Stored data
[Start of section]

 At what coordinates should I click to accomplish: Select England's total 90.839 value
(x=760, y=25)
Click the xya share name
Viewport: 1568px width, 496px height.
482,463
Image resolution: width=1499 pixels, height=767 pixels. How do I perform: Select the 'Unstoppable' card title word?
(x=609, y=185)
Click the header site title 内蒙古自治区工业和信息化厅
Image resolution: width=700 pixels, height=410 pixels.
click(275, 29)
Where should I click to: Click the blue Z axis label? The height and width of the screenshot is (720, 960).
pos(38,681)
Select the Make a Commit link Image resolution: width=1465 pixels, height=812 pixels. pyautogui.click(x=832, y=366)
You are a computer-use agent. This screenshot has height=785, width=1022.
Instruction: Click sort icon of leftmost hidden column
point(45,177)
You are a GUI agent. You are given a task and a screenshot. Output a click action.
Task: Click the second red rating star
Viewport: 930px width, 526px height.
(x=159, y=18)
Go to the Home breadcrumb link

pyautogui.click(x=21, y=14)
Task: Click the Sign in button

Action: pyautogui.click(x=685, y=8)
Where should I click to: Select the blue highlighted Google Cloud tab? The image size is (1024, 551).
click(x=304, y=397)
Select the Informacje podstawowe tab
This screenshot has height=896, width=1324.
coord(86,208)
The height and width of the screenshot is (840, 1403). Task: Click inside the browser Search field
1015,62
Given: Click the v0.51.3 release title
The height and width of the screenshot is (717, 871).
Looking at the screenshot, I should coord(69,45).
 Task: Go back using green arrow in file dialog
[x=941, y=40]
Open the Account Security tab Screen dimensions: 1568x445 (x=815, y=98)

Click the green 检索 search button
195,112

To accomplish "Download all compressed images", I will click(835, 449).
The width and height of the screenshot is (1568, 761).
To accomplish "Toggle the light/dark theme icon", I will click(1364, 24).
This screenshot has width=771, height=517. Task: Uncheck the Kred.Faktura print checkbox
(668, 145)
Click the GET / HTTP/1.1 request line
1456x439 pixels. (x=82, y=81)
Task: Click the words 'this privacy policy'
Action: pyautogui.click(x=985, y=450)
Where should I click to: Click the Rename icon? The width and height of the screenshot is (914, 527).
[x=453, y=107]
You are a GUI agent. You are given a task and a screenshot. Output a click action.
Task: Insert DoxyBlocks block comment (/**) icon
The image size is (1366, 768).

[End of section]

**What you have to do:** Each entry shown above should be transcribed exactly as written.

**Written solution:**
 At what coordinates should I click to accomplish: Select England's total 90.839 value
(x=760, y=25)
Click the xya share name
Viewport: 1568px width, 496px height.
482,463
Image resolution: width=1499 pixels, height=767 pixels. How do I perform: Select the 'Unstoppable' card title word?
(x=609, y=185)
Click the header site title 内蒙古自治区工业和信息化厅
Image resolution: width=700 pixels, height=410 pixels.
click(275, 29)
Where should I click to: Click the blue Z axis label? The height and width of the screenshot is (720, 960).
pos(38,681)
Select the Make a Commit link Image resolution: width=1465 pixels, height=812 pixels. pyautogui.click(x=832, y=366)
You are a computer-use agent. This screenshot has height=785, width=1022.
Instruction: Click sort icon of leftmost hidden column
point(45,177)
You are a GUI agent. You are given a task and a screenshot. Output a click action.
Task: Click the second red rating star
Viewport: 930px width, 526px height.
(x=159, y=18)
Go to the Home breadcrumb link

pyautogui.click(x=21, y=14)
Task: Click the Sign in button

Action: pyautogui.click(x=685, y=8)
Where should I click to: Select the blue highlighted Google Cloud tab? The image size is (1024, 551).
click(x=304, y=397)
Select the Informacje podstawowe tab
This screenshot has height=896, width=1324.
coord(86,208)
The height and width of the screenshot is (840, 1403). Task: Click inside the browser Search field
1015,62
Given: Click the v0.51.3 release title
The height and width of the screenshot is (717, 871).
Looking at the screenshot, I should coord(69,45).
 Task: Go back using green arrow in file dialog
[x=941, y=40]
Open the Account Security tab Screen dimensions: 1568x445 (x=815, y=98)

Click the green 检索 search button
195,112

To accomplish "Download all compressed images", I will click(835, 449).
The width and height of the screenshot is (1568, 761).
To accomplish "Toggle the light/dark theme icon", I will click(1364, 24).
This screenshot has width=771, height=517. Task: Uncheck the Kred.Faktura print checkbox
(668, 145)
Click the GET / HTTP/1.1 request line
1456x439 pixels. (x=82, y=81)
Task: Click the words 'this privacy policy'
Action: pyautogui.click(x=985, y=450)
Where should I click to: Click the Rename icon? The width and height of the screenshot is (914, 527).
[x=453, y=107]
You are a GUI agent. You are given a task and a screenshot. Output a click action.
Task: Insert DoxyBlocks block comment (/**) icon
The image size is (1366, 768).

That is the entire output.